Paralleling the Mediterranean coast, the Taurus Mountains (Toros Dağları) are Turkey's second chain of folded mountains. The range rises just inland from the coast and trends generally in an easterly direction until it reaches the Arabian Platform, where it arcs around the northern side of the platform. The Taurus Mountains are more rugged and less dissected by rivers than the Pontus Mountains and historically have served as a barrier to human movement inland from the Mediterranean coast except where there are mountain passes such as the historic Cilician Gates (Gülek Pass), northwest of Adana.

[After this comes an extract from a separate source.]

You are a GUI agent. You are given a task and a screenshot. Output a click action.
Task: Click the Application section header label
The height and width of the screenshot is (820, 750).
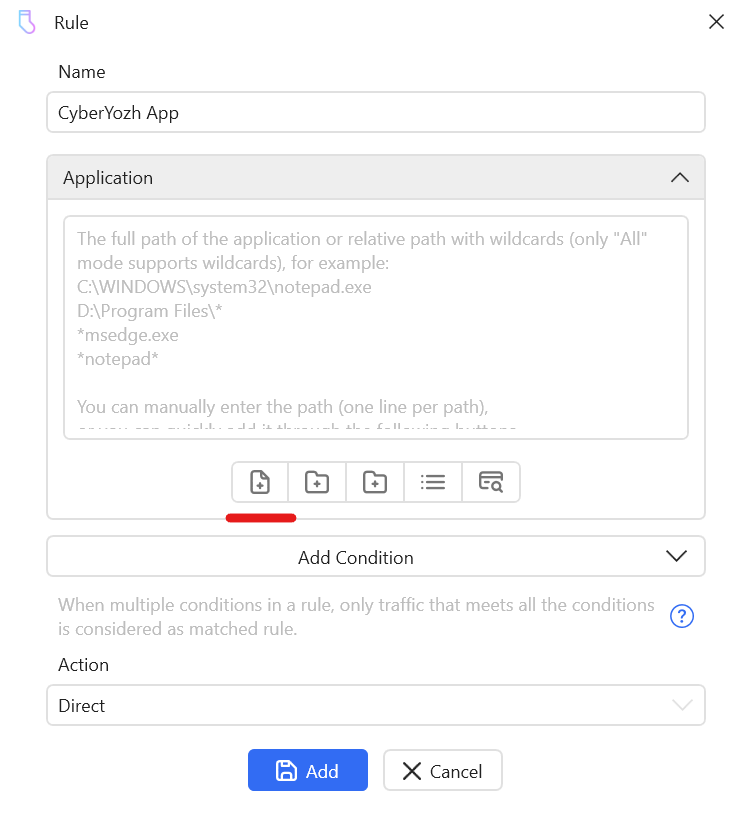coord(108,178)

Panoramic view of Alanya, inhabited since the Hittites and the medieval homeport of the Seljuk naval forces, famous today for its natural beauty and historic monuments

Central Anatolia Region

Cappadocia

Stretching inland from the Aegean coastal plain, the Central Anatolian occupies the area between the two zones of the folded mountains, extending east to the point where the two ranges converge. The plateau-like, semiarid highlands of Anatolia are considered the heartland of the country. The region varies in elevation from 600 to 1,200 meters from west to east. The two largest basins on the plateau are the Konya Ovasi and the basin occupied by the large salt lake, Tuz Gölü. Both basins are characterized by inland drainage. Wooded areas are confined to the northwest and northeast of the plateau. Rain-fed cultivation is widespread, with wheat being the principal crop. Irrigated agriculture is restricted to the areas surrounding rivers and wherever sufficient underground water is available. Important irrigated crops include barley, corn, cotton, various fruits, grapes, opium poppies, sugar beets, roses, and tobacco. There also is extensive grazing throughout the plateau.

Central Anatolia receives little annual rainfall. For instance, the semiarid center of the plateau receives an average yearly precipitation of only 300 millimeters. However, actual rainfall from year to year is irregular and occasionally may be less than 200 millimeters, leading to severe reductions in crop yields for both rain-fed and irrigated agriculture. In years of low rainfall, stock losses also can be high. Overgrazing has contributed to soil erosion on the plateau. During the summers, frequent dust storms blow a fine yellow powder across the plateau. Locusts occasionally ravage the eastern area in April and May. In general, the plateau experiences extreme heat, with almost no rainfall in summer and cold weather with heavy snow in winter.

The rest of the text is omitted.